Onions At War

One of the most interesting stories of the rise and fall of a foodstuff in popularity is that of the onion in early to mid-twentieth-century Britain. Perhaps now the most humble and ubiquitous vegetable, peeled, chopped and thrown into just about any savoury dish from curry to soup to salad, for a brief period the onion was once one of the most desirable ingredients in the cook’s larder.

With the industrial and agricultural advances of the Victorian and Edwardian ages, farming had become much more efficient. The arrival of the railways meant that fresh foods could quickly be transported all over the country to where they were most in demand before they spoiled, so farmers could choose to grow cash crops of luxury items, such as flowers or soft fruit, rather than being limited to what would sell in their own local area.

People were eating more vegetables too: the science of nutrition had revealed the role of vitamins in diet and the related concept of deficiencies, which led to diseases such as scurvy. Yet the deaths of working-age men during the First World War and caused by the Spanish Flu of 1919 led to a labour shortage, as well as making the cost of labour more expensive. Farmers between the wars were therefore careful to maximize their productivity and profitability.

Onion acreage declined as farmers sought to raise more profitable crops. The Timesnewspaperreported in 1936 that ‘it is claimed that the severe foreign competition has made it unprofitable to grow a crop which occupies the ground so long and involves such a high expenditure on hand labour’. Cross-channel travel became cheaper, too, and in the early part of the twentieth century most of the onions bought and sold in Britain came from outside the country. They were grown in Spain, the Netherlands and in one place in particular: Brittany.

Travelling Breton ‘onion johnnies’, as they were known, were popular in Britain, and indeed imported over 9,000 tons of onions into Britain in 1929. They were so common that their appearance has become a stereotype. Cartoons of the French, then as now, often include the onion johnnies’ distinctive blue-and-white striped tops and berets, their braids of pink onions and their bicycles.

But in 1939, 1,600 Frenchmen – and The Times mentions specifically that these included many Breton onion-sellers – were ‘cheered off’ as they left Britain to go back to their native France and join their regiments. At this time 98 per cent of onions sold in Britain were grown abroad. No wonder, then, that they quickly became scarce as war spread throughout the countries Britain had come to depend on to provide certain foods, such as Spain and the Netherlands. Though they were subject to price controls (they could not be sold for more than 4½ pence. per pound) and general rules banning the hoarding of food, onions had all but disappeared from many people’s diets by 1941. People were advised to grow their own, but growing an onion crop takes many months, and there was a definite gap between the disappearance of onions in the shops and their reappearance both on farms and in private gardens.

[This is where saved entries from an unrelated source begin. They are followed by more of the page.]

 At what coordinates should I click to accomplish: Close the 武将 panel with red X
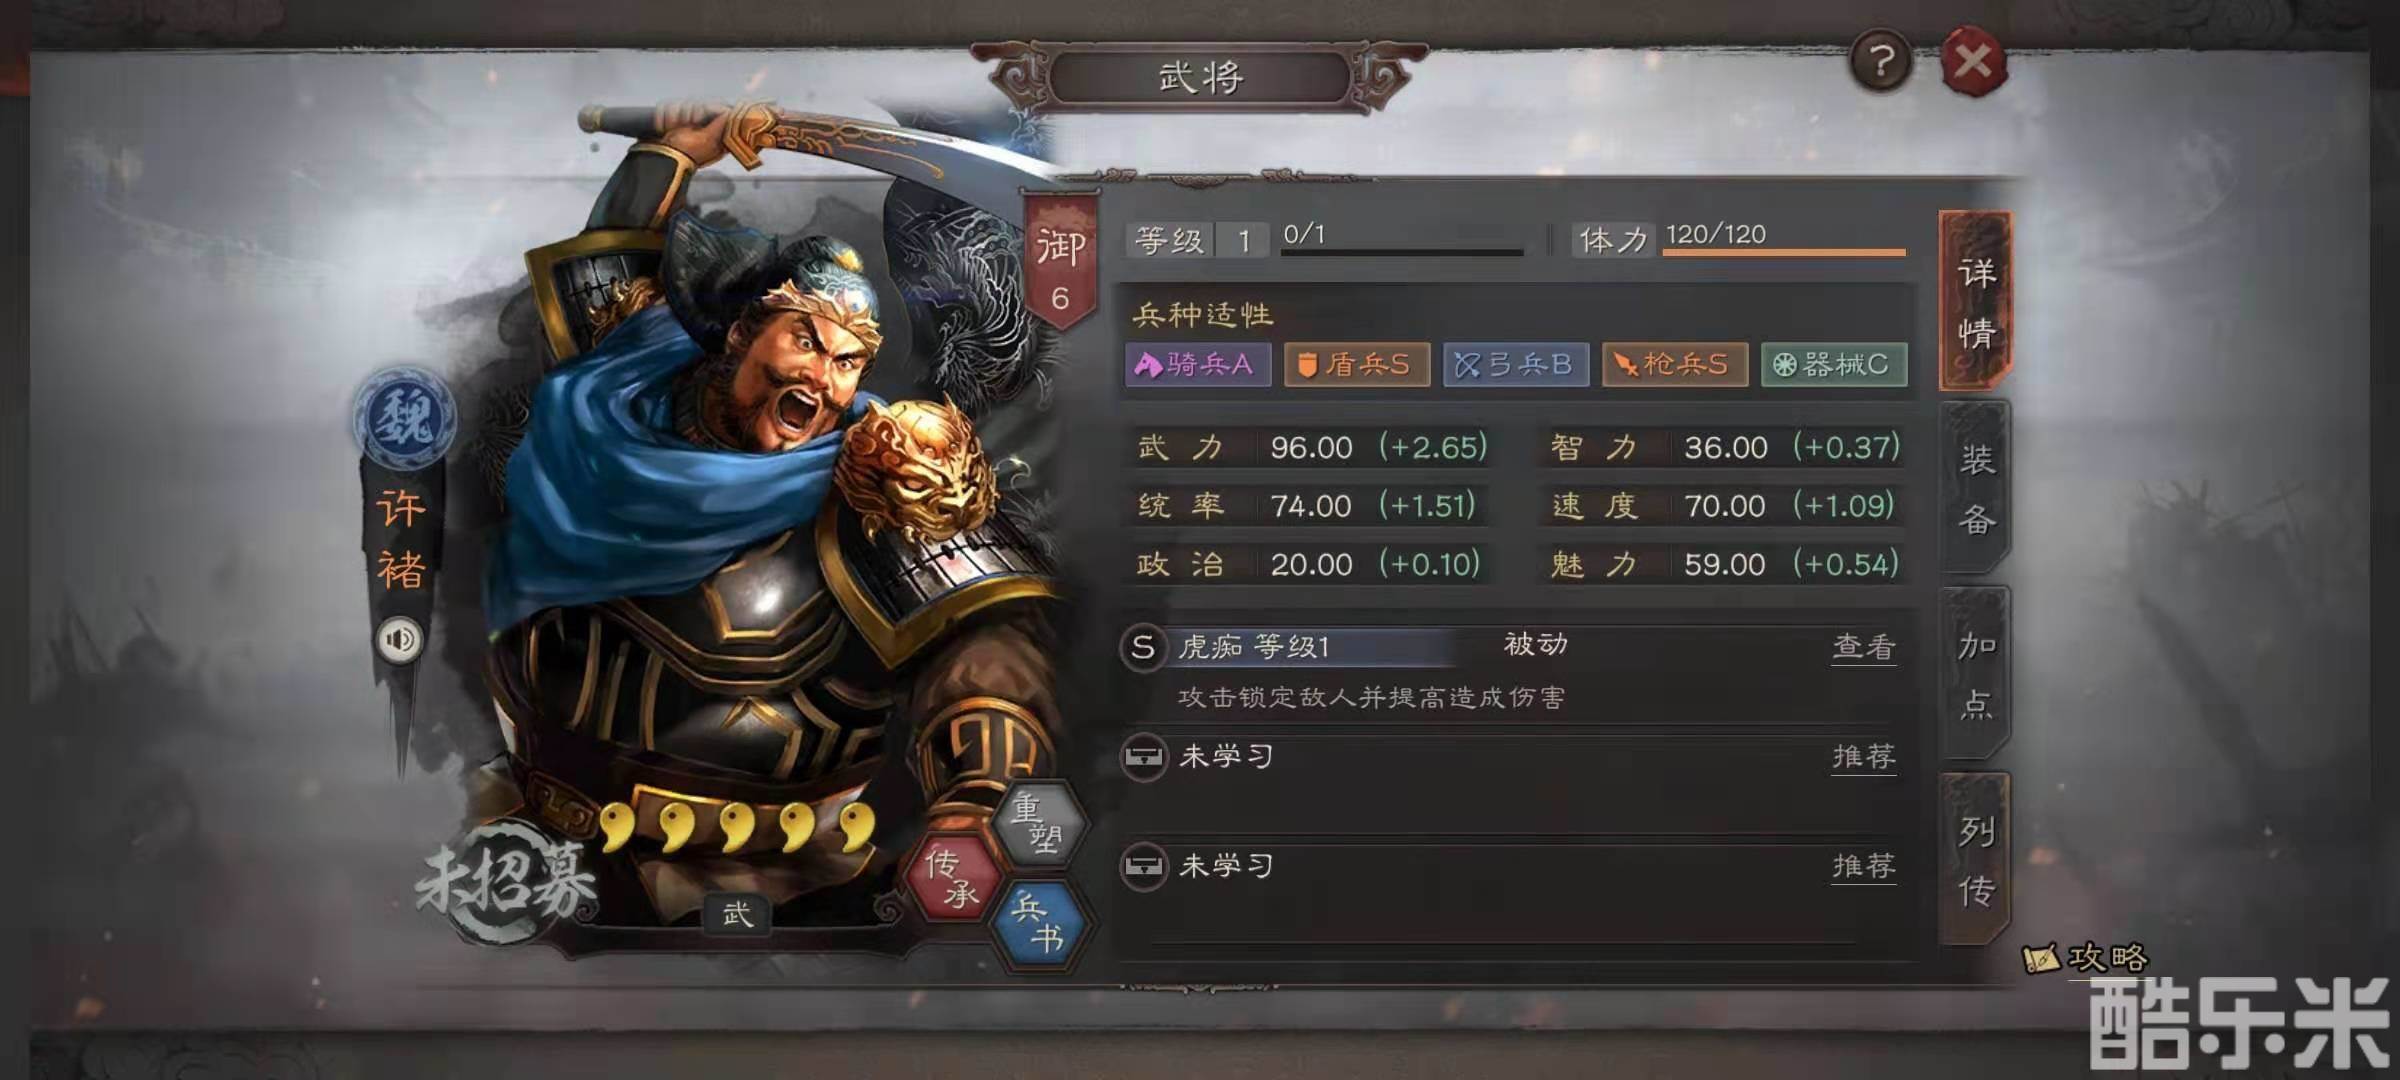(1973, 62)
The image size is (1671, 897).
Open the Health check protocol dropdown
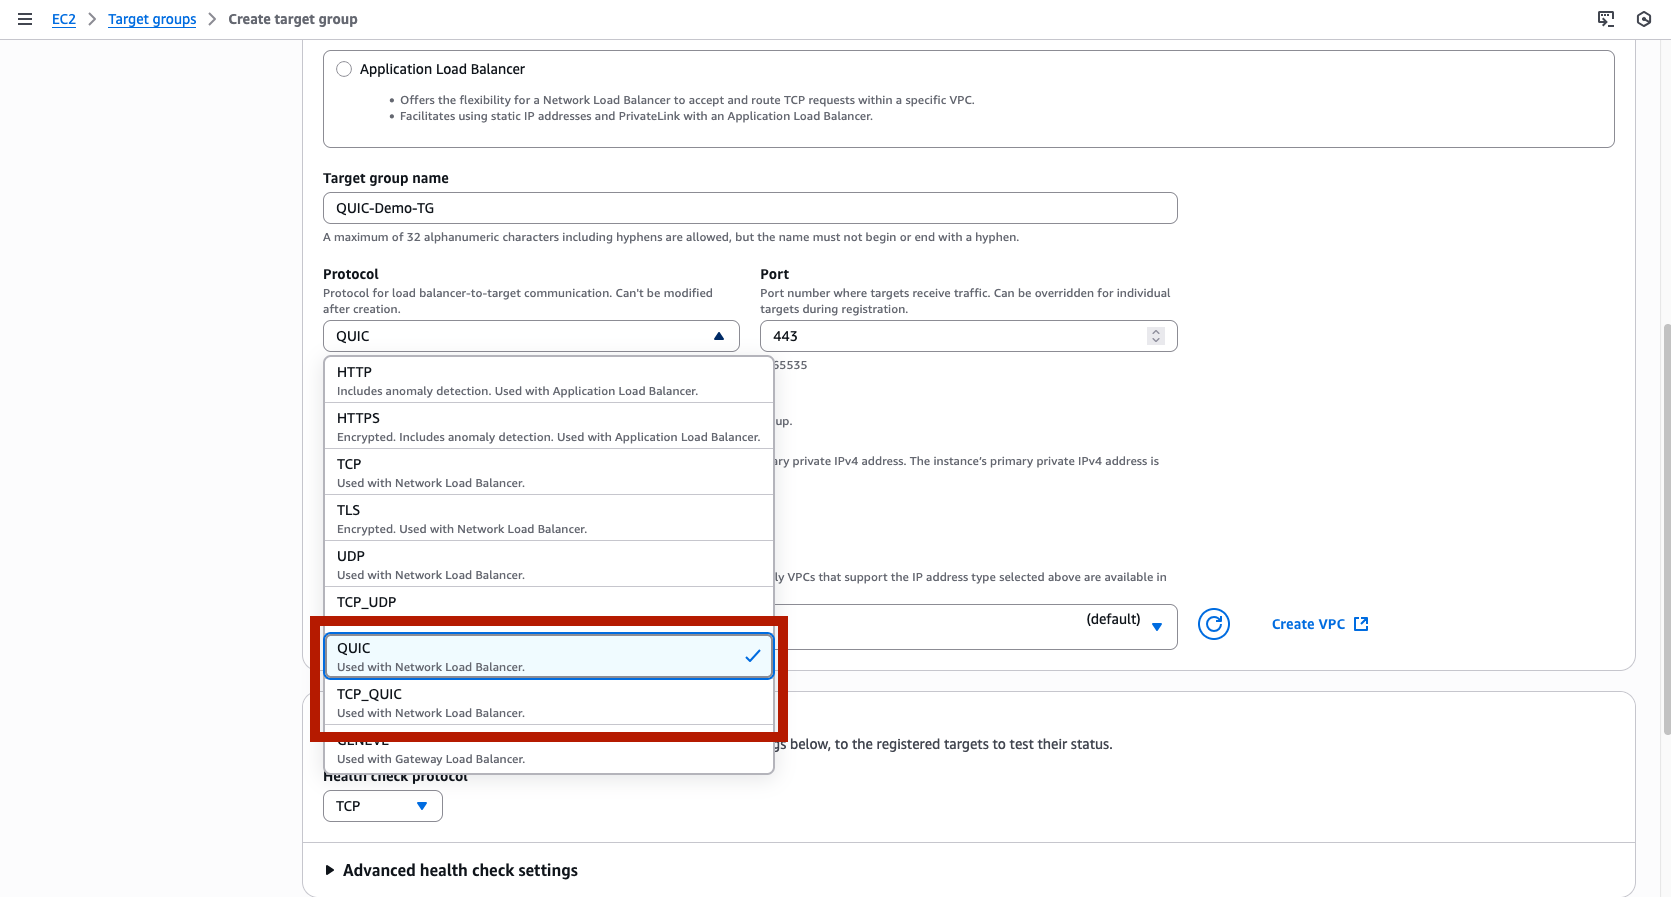(x=382, y=806)
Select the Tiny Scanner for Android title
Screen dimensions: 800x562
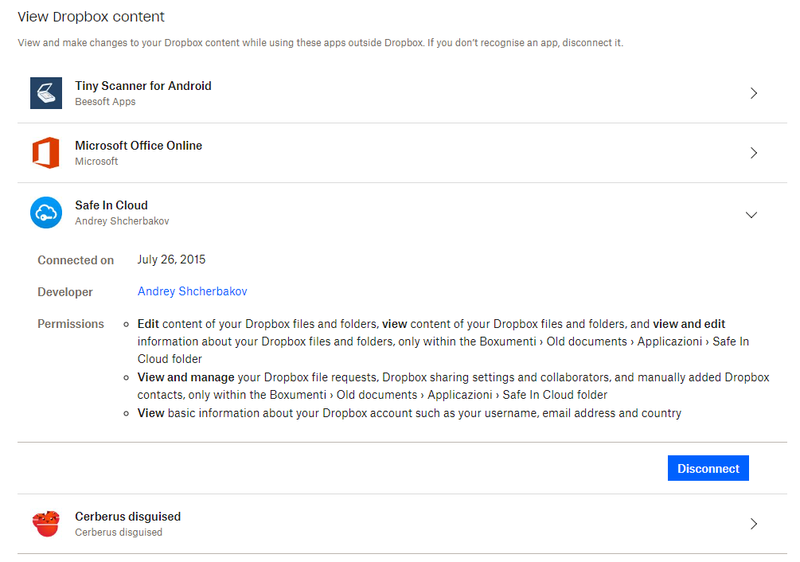click(143, 86)
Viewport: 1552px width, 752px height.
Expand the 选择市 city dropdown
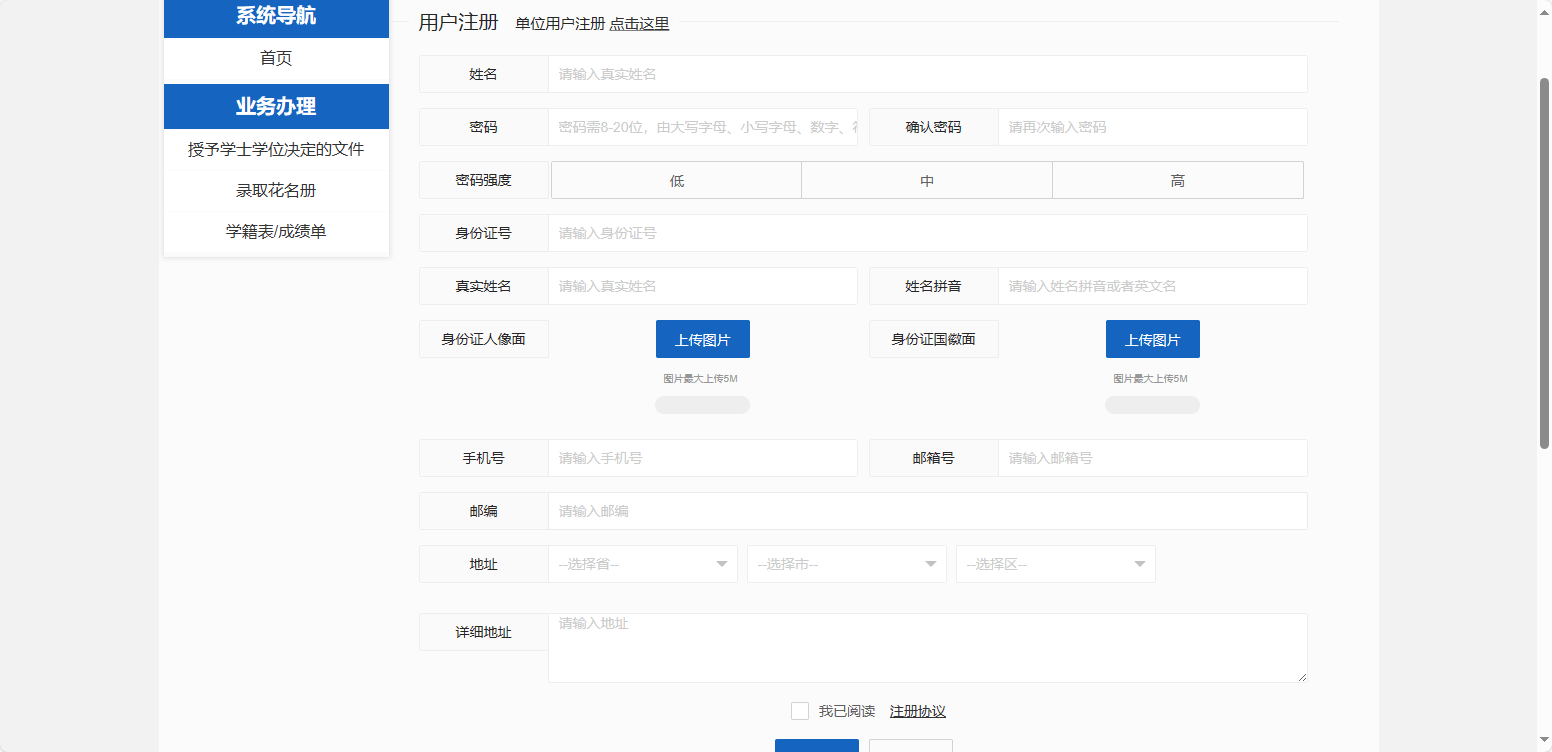846,564
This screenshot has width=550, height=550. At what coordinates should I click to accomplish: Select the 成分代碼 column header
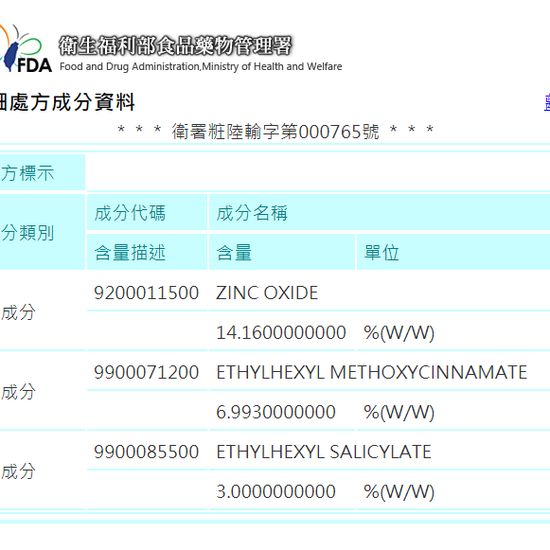[x=130, y=213]
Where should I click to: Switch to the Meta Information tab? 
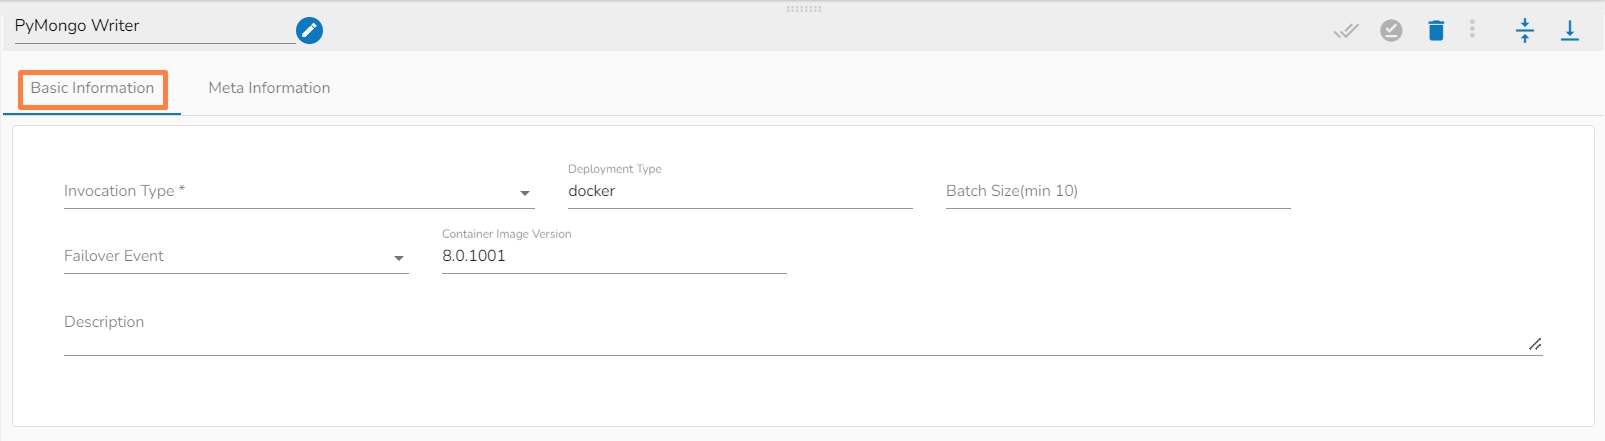click(269, 88)
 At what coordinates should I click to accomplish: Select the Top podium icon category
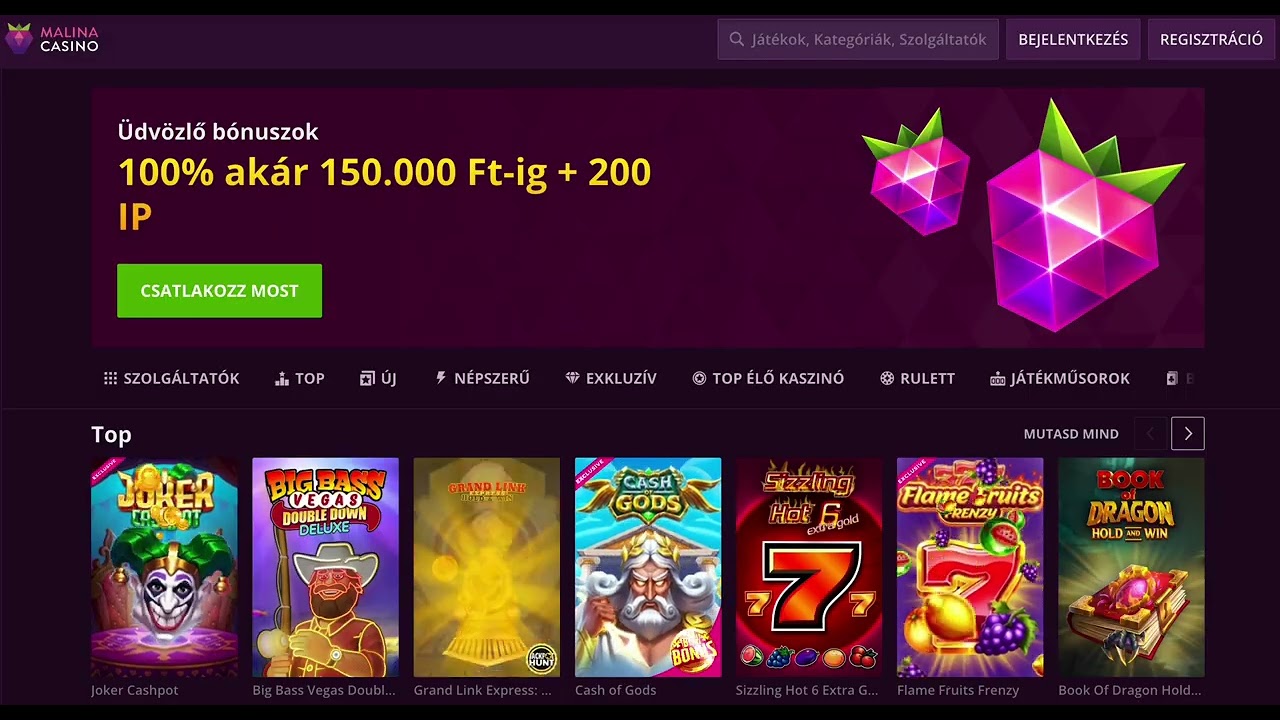coord(282,378)
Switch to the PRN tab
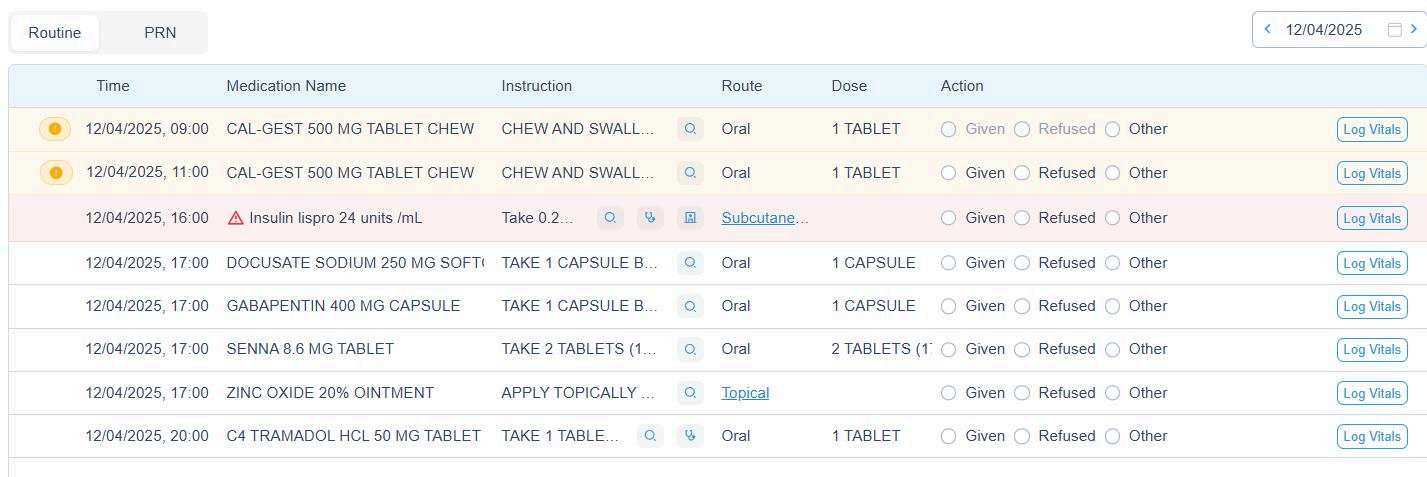Screen dimensions: 1427x477 pos(160,33)
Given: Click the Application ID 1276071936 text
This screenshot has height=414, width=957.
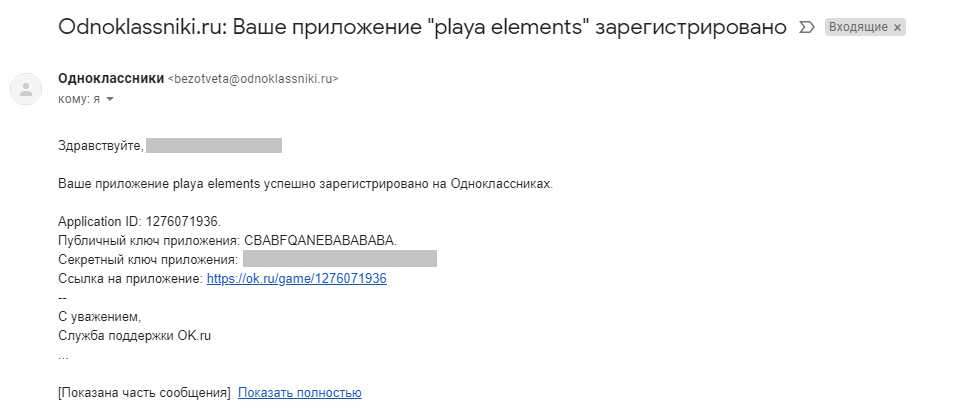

Letters were written to the papers bemoaning their absence. One lady from North Devon missed them so much that she offered a whole field to rent for a year, for the price of one onion. In 1940 one onion, auctioned for charity at a football match, went for the price of £3, 1 shilling and 6 pence (a little under the average weekly wage: today’s equivalent might be £400). In 1941, a greengrocer was taken to court for selling onions as onion sets for planting rather than for eating; he had charged £952, rather than the government-controlled price of £254 for the same quantity of eating-onions. Onions were even raffled, raising large sums of money for the war effort.

In 1941 the Minister of Agriculture and Fisheries bought up a large part of the Egyptian onion crop and announced that much land previously used for farming livestock was to be turned over to the production of vegetables. ‘We are going to grow 1,500 per cent more onions this year’, he said – ‘and I hope the onion will then be eaten, not talked about.’ Space was reserved especially for onions on the vessels that dodged German U-boats in order to enter the UK. Unfortunately the purchase of the Egyptian crop still only meant that each person in Britain would receive only 2 pounds in weight of onions over the whole autumnal season, a statistic discovered and indignantly reported by the press. In that same year a law even came into force banning the lifting of onions for spring onions, rather than leaving them in the ground to mature.

The Duke of Norfolk attempted to bring in ‘Red Cross Onion Clubs’, which he suggested be made up of twenty children per club, who could group together in teams and grow onions on pieces of land kindly donated rent-free by their owners. ‘A thousand clubs could raise between 2,000 and 3,000 tons of onions, all for the forces’, he said in 1943. ‘But a start must be made now.’ It seems the loss of this humble vegetable was considered something of a crisis. ‘The onion may not be an essential food like the potato,’ he said, ‘but it is a most necessary vegetable and is missed more than any other.’ Sadly, perhaps because farmers were unwilling to turn over portions of potentially productive land rent-free to enthusiastic children, the Red Cross Onion Clubs remained only a dream.

Eventually, through a combination of government measures, the end of the war, and people’s own efforts to grow their own food, onions became more readily available. And they came to be appreciated much more by the public before their ubiquity again made them the humble vegetable we so unthinkingly throw into all kinds of dishes, from soups to stews, stir-fries, stuffings and pies.